● TRECHO DO TEXTO:
★ ★ ★ ★

Papa Francisco pede orações pela famílias nesse mês de julho; veja relatos de famílias sobre dificuldades e união neste tempo de pandemia
Julia Beck
Da redação
Nesse mês de julho, a intenção de oração do Papa Francisco é pelas famílias. A escolha reforça a perseverança do Pontífice proposta em sua Exortação Apostólica “Amoris Laetitia”, comenta o presidente da Comissão Episcopal Pastoral para a Vida e a Família da Conferência Nacional dos Bispos do Brasil (CNBB), Dom Ricardo Hoepers. No documento citado pelo bispo, Francisco enfatiza que a família é uma prioridade na Igreja.
Dom Ricardo, que é bispo de Rio Grande (RS), destaca que não é de hoje que as intenções do Papa são dirigidas para as famílias, interpelando os cristãos a reconhecerem que todas as alegrias, angústias e esperanças da humanidade passam pela família.

★ ★ ★ ★

(Registros salvos)
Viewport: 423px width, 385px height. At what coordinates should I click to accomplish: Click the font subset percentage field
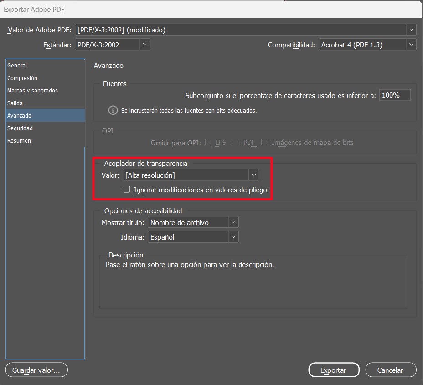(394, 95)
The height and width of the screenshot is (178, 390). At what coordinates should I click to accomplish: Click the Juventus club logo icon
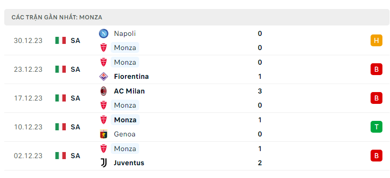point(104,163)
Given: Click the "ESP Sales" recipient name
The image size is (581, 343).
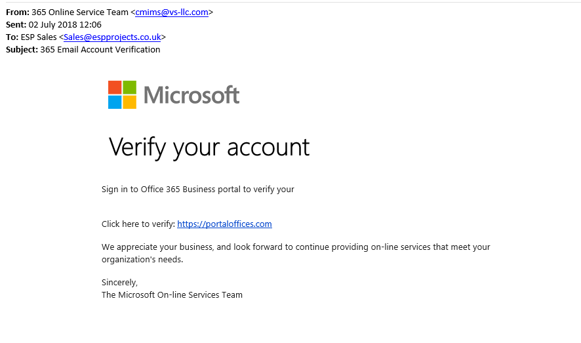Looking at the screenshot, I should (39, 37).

★ ★ ★ ★

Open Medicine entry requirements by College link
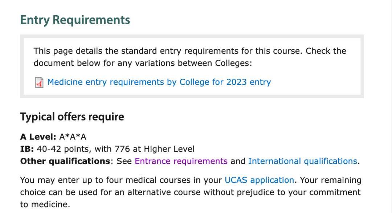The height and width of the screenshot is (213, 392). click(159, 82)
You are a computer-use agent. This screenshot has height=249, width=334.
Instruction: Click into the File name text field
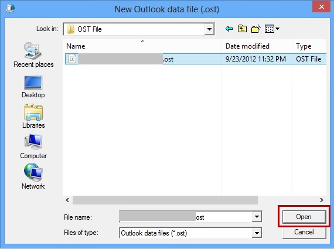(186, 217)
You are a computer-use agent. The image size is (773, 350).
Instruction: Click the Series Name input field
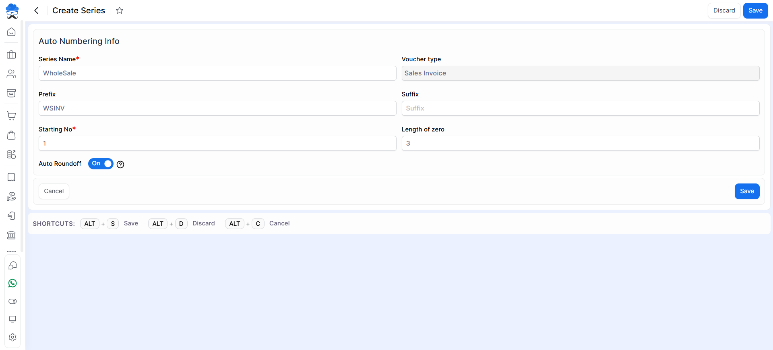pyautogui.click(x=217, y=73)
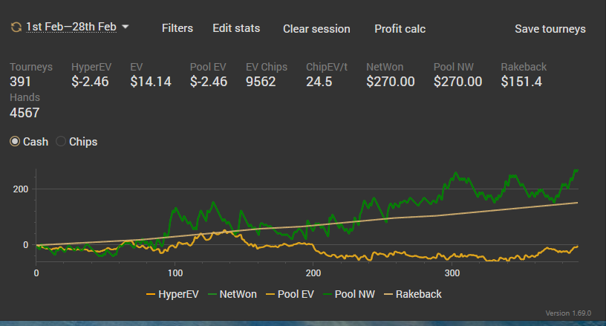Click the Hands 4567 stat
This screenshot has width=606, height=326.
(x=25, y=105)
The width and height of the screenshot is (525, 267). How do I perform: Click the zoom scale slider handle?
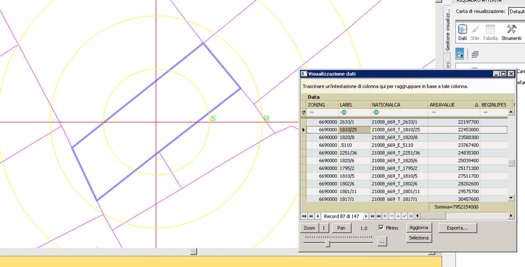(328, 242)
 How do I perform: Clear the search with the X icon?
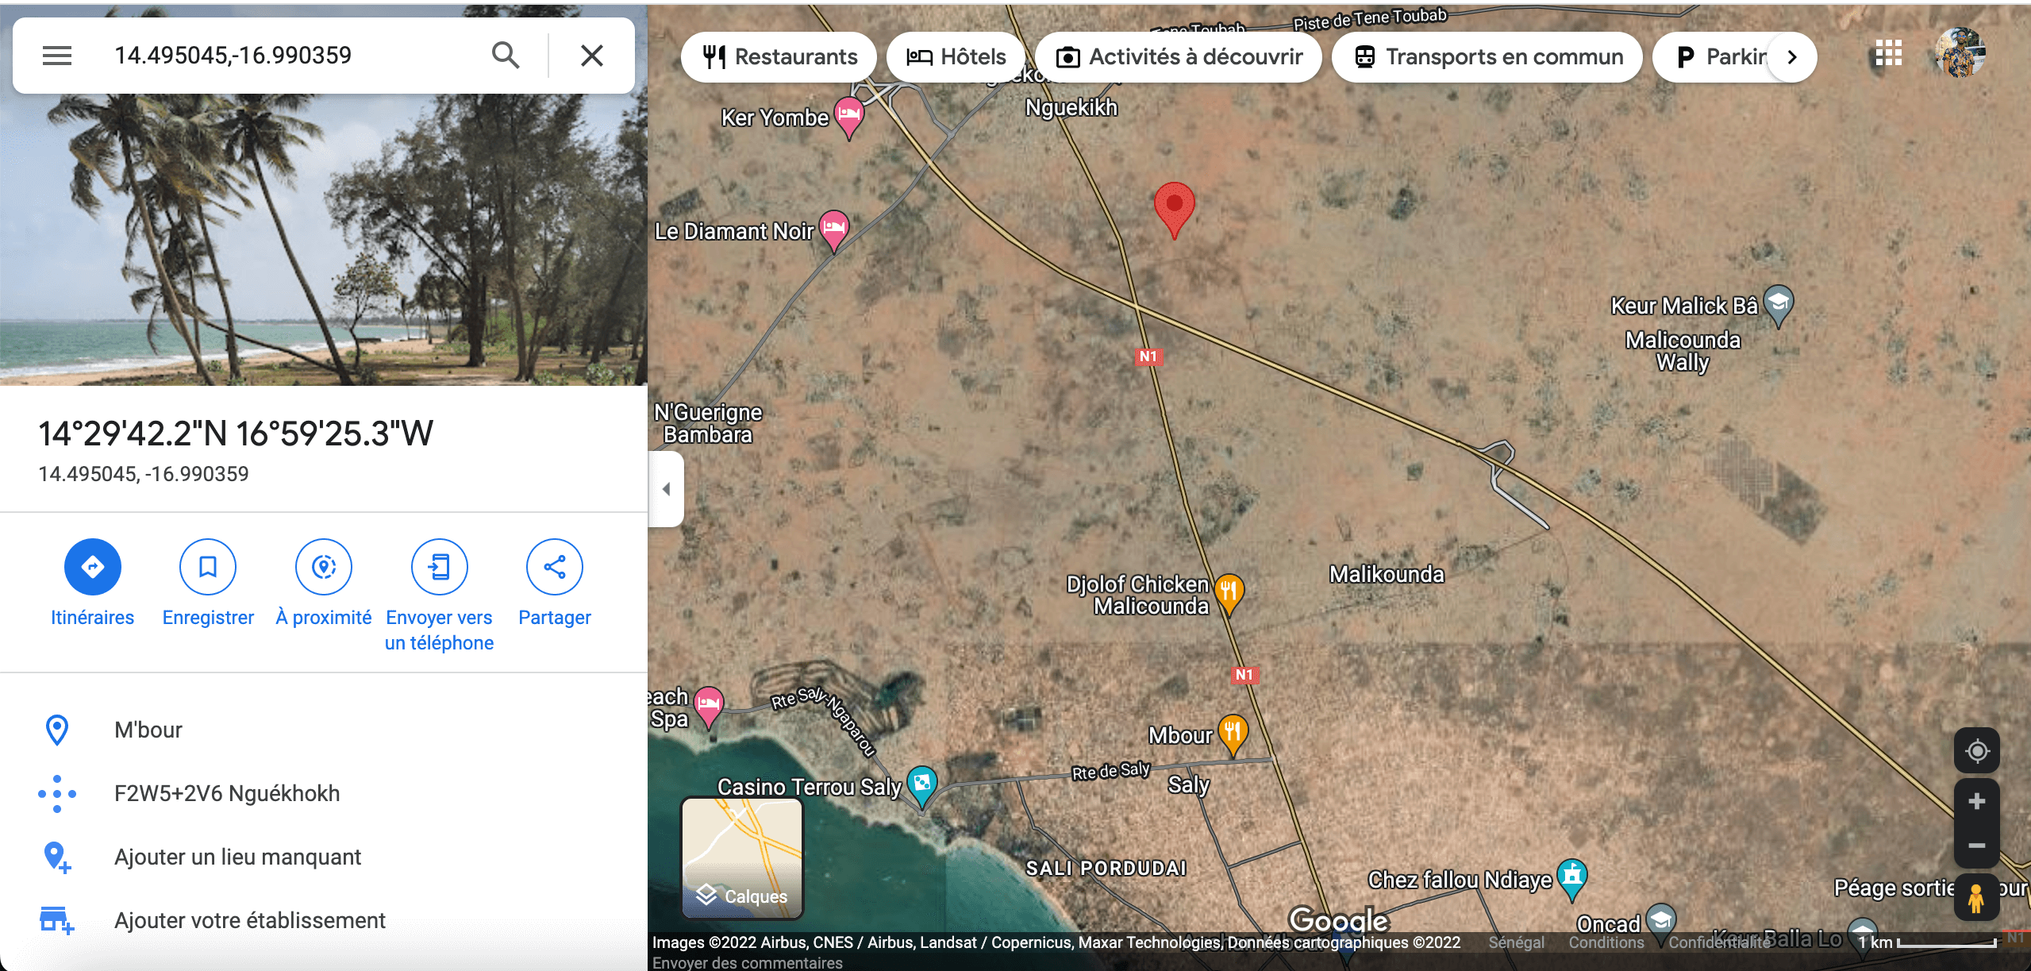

★ ★ ★ ★

● O QUE FAZER:
Extraia do texto sobre a intenção de oração do Papa o trecho que vai de "Papa Francisco pede" até "passam pela família.", inclusive, sem alterar nada. Baseie-se somente no texto.

● SOLUÇÃO ESCRITA:
Papa Francisco pede orações pela famílias nesse mês de julho; veja relatos de famílias sobre dificuldades e união neste tempo de pandemia
Julia Beck
Da redação
Nesse mês de julho, a intenção de oração do Papa Francisco é pelas famílias. A escolha reforça a perseverança do Pontífice proposta em sua Exortação Apostólica “Amoris Laetitia”, comenta o presidente da Comissão Episcopal Pastoral para a Vida e a Família da Conferência Nacional dos Bispos do Brasil (CNBB), Dom Ricardo Hoepers. No documento citado pelo bispo, Francisco enfatiza que a família é uma prioridade na Igreja.
Dom Ricardo, que é bispo de Rio Grande (RS), destaca que não é de hoje que as intenções do Papa são dirigidas para as famílias, interpelando os cristãos a reconhecerem que todas as alegrias, angústias e esperanças da humanidade passam pela família.